Web-based document management system

Mayan (or Mayan EDMS) is a free and open-source document management system. It stores uploaded files as documents, extracts their text using optical character recognition, organises them with user-defined metadata, tags, cabinets and automatically maintained indexes, and moves them through configurable workflows. It is written in Python using the Django web framework and is distributed for deployment with Docker.

Development began in February 2011. The software was released under the Apache License 2.0 from 2014 until January 2024, when the project relicensed to version 2 of the GNU General Public License. It has been used by government agencies, universities and research collaborations, including records systems of the Tennessee Department of State, a software engineering course at Carnegie Mellon University, and the British Library's digital preservation infrastructure.

== History ==
Mayan started as a project whose only requirement was the storage of PDF files for a government agency transitioning to an all electronic registration process and has grown into a general system since then.
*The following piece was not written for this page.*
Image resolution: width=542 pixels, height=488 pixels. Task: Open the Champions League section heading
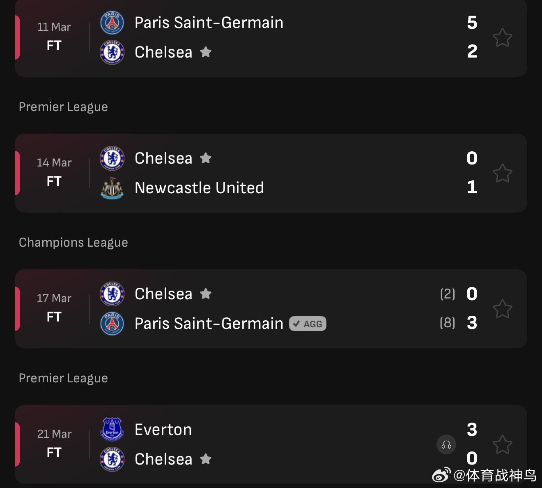coord(73,243)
In August 2012, while the software was distributed under the GPL, its developer withdrew the development code from public repositories after unauthorised forks were distributed, one of them offered under a commercial licence. The Register reported the withdrawal and the accompanying list of alleged licence infringers.

Version 1.0 was released in August 2014. Version 2.0 followed in December 2015 and moved the codebase to a newer release of Django. Version 3.0, released in June 2018, rebuilt the web interface as a single-page application and moved the codebase to Django 1.11. Version 4.0, released in May 2021, separated a document's stored files from its versions, so that pages can be reordered, hidden or combined into a new version without altering the uploaded file.

In January 2024 the project changed its licence from the Apache License 2.0 to the GNU General Public License, version 2. The source code is hosted on GitLab, which is also where the project accepts issue reports and merge requests.

Version 4.12, released in August 2026, migrated the user interface from Bootstrap 3 to Bootstrap 5, added a separate colour-mode setting for light and dark interfaces, and added right-to-left interface support for languages such as Arabic, Hebrew and Persian.

=== Release history ===

| Version | Release date |
|---|---|
| 1.0 | 27 August 2014 |
| 2.0 | December 2015 |
| 3.0 | 29 June 2018 |
| 4.0 | 19 May 2021 |
| 4.12 | 16 August 2026 |

== Features ==
Documents are held as one or more files, each of which may have several versions; earlier versions remain available, and page-level changes such as reordering, hiding, cropping, rotation and redaction are stored as reversible transformations rather than being written back to the uploaded file.

Documents can be uploaded through the web interface, taken from server-side directories or watched folders, retrieved from IMAP or POP3 mailboxes and cloud object storage, or captured from SANE-connected scanners and multifunction copiers. Text is extracted from uploaded pages by optical character recognition so that document contents can be searched.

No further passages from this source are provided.